[Saved data entries]
>>>

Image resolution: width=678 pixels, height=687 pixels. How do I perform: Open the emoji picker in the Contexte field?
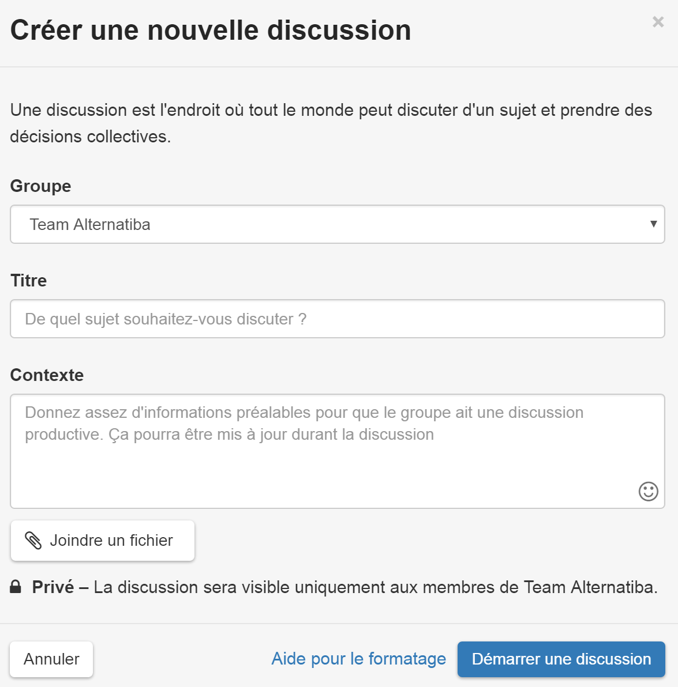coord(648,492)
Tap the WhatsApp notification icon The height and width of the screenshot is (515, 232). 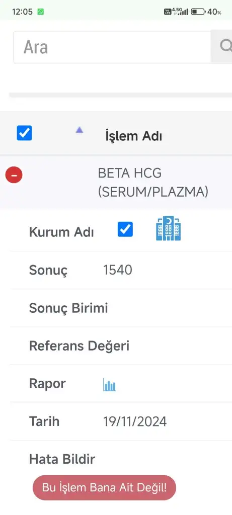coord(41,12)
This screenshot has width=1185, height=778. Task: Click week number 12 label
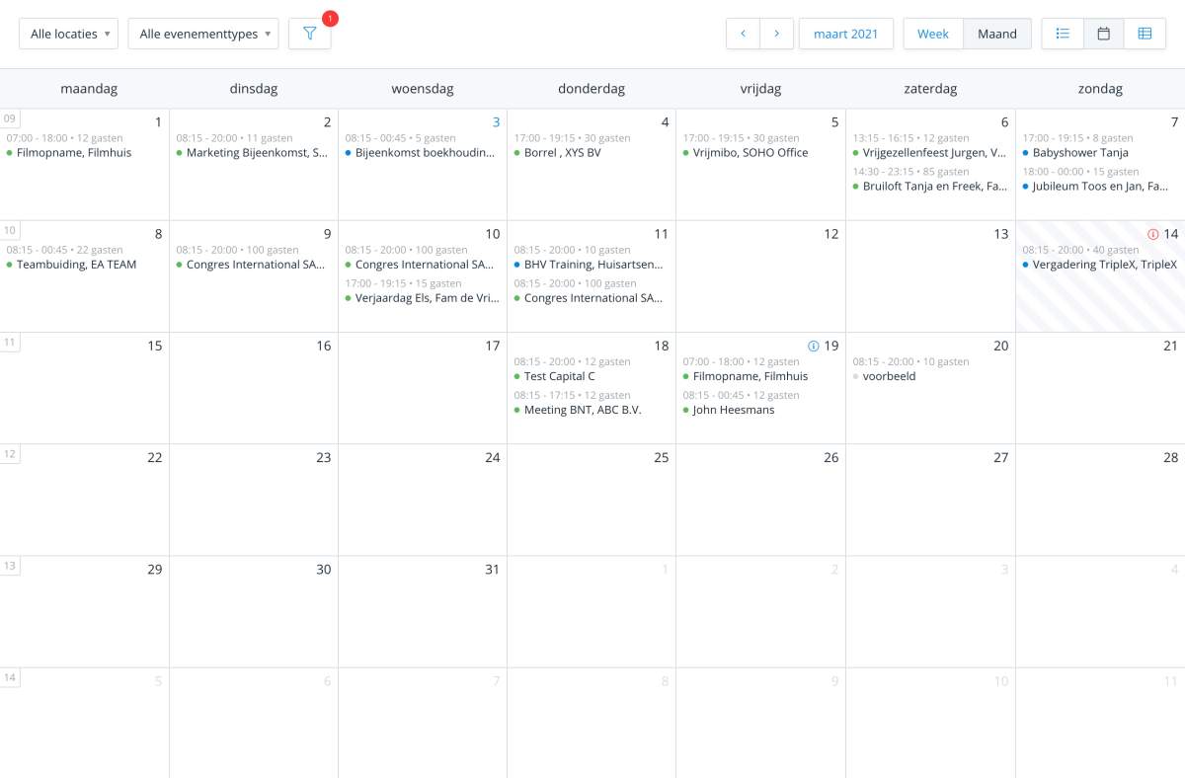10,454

<<<

● YOUR INSTRUCTIONS: Set the pictures aside and repeat only the lines from the one containing "This screenshot has" through the last line of the entries above, exactly as they stand.

● ANSWER AREA:
This screenshot has width=1185, height=778. Task: Click week number 12 label
10,454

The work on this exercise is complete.